Retype the rows word for word, starting at the first row and ending at the line that contains "tap(1028, 449)".

[Records contained in a dataset]
·····

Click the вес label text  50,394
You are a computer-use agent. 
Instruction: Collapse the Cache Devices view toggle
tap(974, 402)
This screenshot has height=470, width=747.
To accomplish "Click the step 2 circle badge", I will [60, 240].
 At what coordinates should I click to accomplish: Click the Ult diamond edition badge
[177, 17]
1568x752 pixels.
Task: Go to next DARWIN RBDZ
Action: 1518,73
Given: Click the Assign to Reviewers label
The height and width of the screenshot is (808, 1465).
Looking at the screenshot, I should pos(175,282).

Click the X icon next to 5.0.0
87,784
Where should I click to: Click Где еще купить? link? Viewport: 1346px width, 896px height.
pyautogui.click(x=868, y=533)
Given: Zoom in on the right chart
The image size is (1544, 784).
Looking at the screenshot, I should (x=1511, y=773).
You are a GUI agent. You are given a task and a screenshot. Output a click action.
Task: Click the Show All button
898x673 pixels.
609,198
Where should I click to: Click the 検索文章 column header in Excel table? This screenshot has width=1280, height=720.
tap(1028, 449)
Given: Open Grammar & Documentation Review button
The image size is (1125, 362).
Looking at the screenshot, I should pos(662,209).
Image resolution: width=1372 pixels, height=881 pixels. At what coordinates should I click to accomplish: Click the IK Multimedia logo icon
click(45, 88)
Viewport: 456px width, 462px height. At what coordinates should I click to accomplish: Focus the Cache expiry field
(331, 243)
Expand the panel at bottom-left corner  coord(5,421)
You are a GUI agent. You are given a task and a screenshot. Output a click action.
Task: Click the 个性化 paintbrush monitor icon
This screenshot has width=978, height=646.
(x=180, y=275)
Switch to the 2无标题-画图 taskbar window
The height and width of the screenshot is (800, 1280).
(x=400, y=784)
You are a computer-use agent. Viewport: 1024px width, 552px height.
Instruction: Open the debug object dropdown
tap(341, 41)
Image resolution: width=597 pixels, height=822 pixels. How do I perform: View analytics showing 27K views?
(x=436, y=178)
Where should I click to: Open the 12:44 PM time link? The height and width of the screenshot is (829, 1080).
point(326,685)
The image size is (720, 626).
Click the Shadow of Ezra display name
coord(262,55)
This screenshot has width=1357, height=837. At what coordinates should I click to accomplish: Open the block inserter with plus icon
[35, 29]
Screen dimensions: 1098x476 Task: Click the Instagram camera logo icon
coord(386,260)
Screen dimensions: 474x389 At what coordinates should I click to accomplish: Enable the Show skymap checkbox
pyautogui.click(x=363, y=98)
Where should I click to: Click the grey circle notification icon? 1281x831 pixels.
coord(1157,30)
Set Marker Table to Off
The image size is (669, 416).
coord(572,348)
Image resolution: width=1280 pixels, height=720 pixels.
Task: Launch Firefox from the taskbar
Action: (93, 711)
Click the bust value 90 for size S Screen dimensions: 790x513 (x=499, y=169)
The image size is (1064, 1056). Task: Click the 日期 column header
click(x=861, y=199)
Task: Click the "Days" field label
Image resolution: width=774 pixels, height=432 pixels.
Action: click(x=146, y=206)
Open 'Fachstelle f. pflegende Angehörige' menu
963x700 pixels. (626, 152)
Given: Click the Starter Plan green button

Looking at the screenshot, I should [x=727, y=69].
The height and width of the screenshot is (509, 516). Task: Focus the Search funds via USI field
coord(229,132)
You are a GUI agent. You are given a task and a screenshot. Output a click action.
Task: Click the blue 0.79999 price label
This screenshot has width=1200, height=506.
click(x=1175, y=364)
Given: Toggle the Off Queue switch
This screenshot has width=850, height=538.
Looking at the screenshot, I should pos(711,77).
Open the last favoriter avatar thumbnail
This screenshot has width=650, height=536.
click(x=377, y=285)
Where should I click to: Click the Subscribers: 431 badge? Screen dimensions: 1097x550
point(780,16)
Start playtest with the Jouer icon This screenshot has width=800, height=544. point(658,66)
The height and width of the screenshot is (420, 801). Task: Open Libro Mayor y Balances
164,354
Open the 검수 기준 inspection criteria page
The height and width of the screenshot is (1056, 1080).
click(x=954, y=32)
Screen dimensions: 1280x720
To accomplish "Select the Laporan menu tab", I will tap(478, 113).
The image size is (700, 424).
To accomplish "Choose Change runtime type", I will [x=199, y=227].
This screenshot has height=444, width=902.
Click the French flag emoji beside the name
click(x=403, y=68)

·····

:: Answer below ::
Click the вес label text  50,394
You are a computer-use agent. 
Instruction: Collapse the Cache Devices view toggle
tap(974, 402)
This screenshot has height=470, width=747.
To accomplish "Click the step 2 circle badge", I will [60, 240].
 At what coordinates should I click to accomplish: Click the Ult diamond edition badge
[177, 17]
1568x752 pixels.
Task: Go to next DARWIN RBDZ
Action: 1518,73
Given: Click the Assign to Reviewers label
The height and width of the screenshot is (808, 1465).
Looking at the screenshot, I should pos(175,282).

Click the X icon next to 5.0.0
87,784
Where should I click to: Click Где еще купить? link? Viewport: 1346px width, 896px height.
pyautogui.click(x=868, y=533)
Given: Zoom in on the right chart
The image size is (1544, 784).
Looking at the screenshot, I should (x=1511, y=773).
You are a GUI agent. You are given a task and a screenshot. Output a click action.
Task: Click the Show All button
898x673 pixels.
609,198
Where should I click to: Click the 検索文章 column header in Excel table? This screenshot has width=1280, height=720.
tap(1028, 449)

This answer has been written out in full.